Saturday, August 11, 2012

Agnostics prayer

Dear lord.

Although I myself am not sure if you exist,  I have high hopes you do.  Please do not hold it against me in the end for my doubts.  Everyone has questions and mine just haven't been answered yet.  I do not think you would be the way most in this world make you out to be.  I would like to think of you as a loving God.  A forgiving God.  A remorseful one.  An understanding one with no judgements at all towards any living creature.  I do not pray often.  I have faith though it may not seem like it....lately it has been lacking. I now pray in hopes that you do exist, and listen and will hopefully take me into consideration although maybe I don't deserve it.

I pray you keep my family safe.  To watch over my children.  I want them more than any thing in this world to be happy, healthy and obtain intelligence about life itself.  I pray for the ability to be always provide for their needs and to teach them the important lessons in life.  To be good people with good morals and manners.  To have respect for human kind and all the worlds wondrous creatures and life.  To want to make a difference in this world, not only for themselves but for others.  To know that happiness is what you make it.  Not what you have.  I pray they always stay full of life, love and creativity.  I pray they won't be like me.

I pray for you to bring peace and happiness to my mother.  To give her strength.  To keep her healthy.  To stay in my life as well as my children's for as long as possible.  I pray that you can give her the break in life that she needs and is well deserved.  She is an incredible woman that has always lived a very rough road.  She has went through so much and has always come through with grace and understanding.  She is wise and loving.  She more than anyone I know deserves to have things fall into place for her.
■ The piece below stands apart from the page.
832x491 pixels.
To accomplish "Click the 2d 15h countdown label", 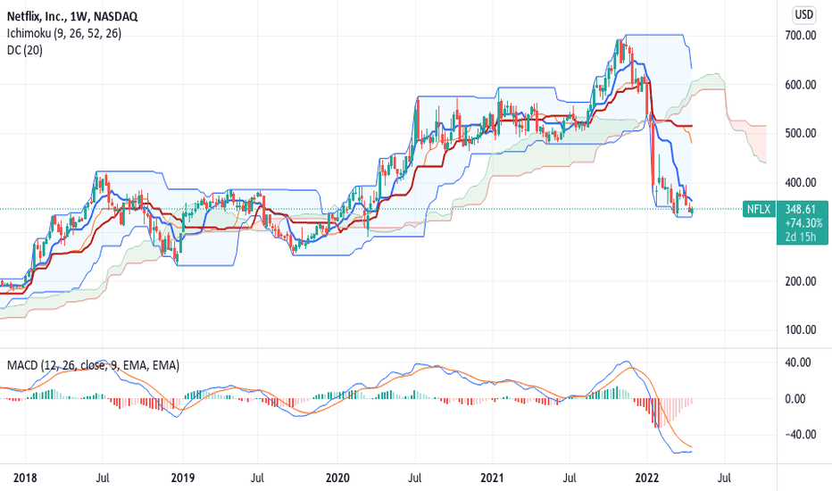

Please watch over and bless my family and my friends.  Most of these people are amazing people who do so much for others and live day to day and struggle quite a bit with unfortunate events.  It seems as though many people i have known for most of my life have always struggled and dealt with situations undeserved.  They have remained remarkable, honest and caring even when it seemed they shouldn't have been.  Give them peace.

I love Mark.  He is an amazing man and lately maybe I haven't been the best of person towards him due to past occurrences.  He has found strength he didn't know he had and has overcame a lot of the demons he struggles with everyday.  He has been trying to to make things right between us.  He has proven he indeed loves me and his children.  He is caring not just for us but for others and had tried to the best of his ability to help and provide.  Please give him peace of mind.  I want the best for him and our children.  His quiet thoughtful nature has always been something that has intrigued me.  I would like to take a lesson from it.  Although we have our troubles and as of right now it is still a working process.  Whatever happens with us,  I just want him to be ok and to live his life to it's fullest.

Watch over Eric.  I hope all is well with him.  I hope he is finding peace with himself and coming to terms with his own demons.  That he is finding happiness where he is at.  I wish the world for him.  I love and miss him dearly.  I still feel broken without him here.  I know things could never be, and it is selfish of me.  Doesn't stop me from wishing it were or even still could be.  I find myself still aching.   I hope he sees me as his friend, someone needed in his life, someone he is happy to hear from.   I hope all his dreams come true and if we ever do see the other again.  We will laugh. 


I do not ask for material possessions.  I do not ask for money.  All I ask for myself is for things to fall into place.  I am grateful for all the things I have in my life. I ask for wisdom, understanding and grace.  There are many things that I want.  Most I know I can't have or need.  I do not ask for them.  I want peace.  I want to be able to sleep at night.  I want it to be known I am a good person with a huge heart.  I care for everyone around me and wish the best for them.  I feel others pain whenever I hear of bad situations.  I wish I could take it all away.  I have my own demons and fights I want to be relieved from.  To come to terms with them.  I want to be able to live a happy full life with no regrets.  To be able to say in the end I did the best I could for people and my children and it turned out ok.  To say that my honesty, virtues and charity was because I wanted to give my part to make this world a little bit better or to say I at least tried.  I people to be able to say that they knew me, and they were glad.  I want the world to be a better place, with no hunger, homeless or pain.  For people to be able to look at another without hatred.  For the many different wars in llife to find mutual common ground and live in peace with their neighbors.  Please keep me from falling into myself.  To stop seeing myself as this ugly, horrible person.  To be able to smile at my reflection.  To be able to love myself.

My prayer isn't much.  Maybe it's a little selfish after all.  But if you do exist.  I hope you listen.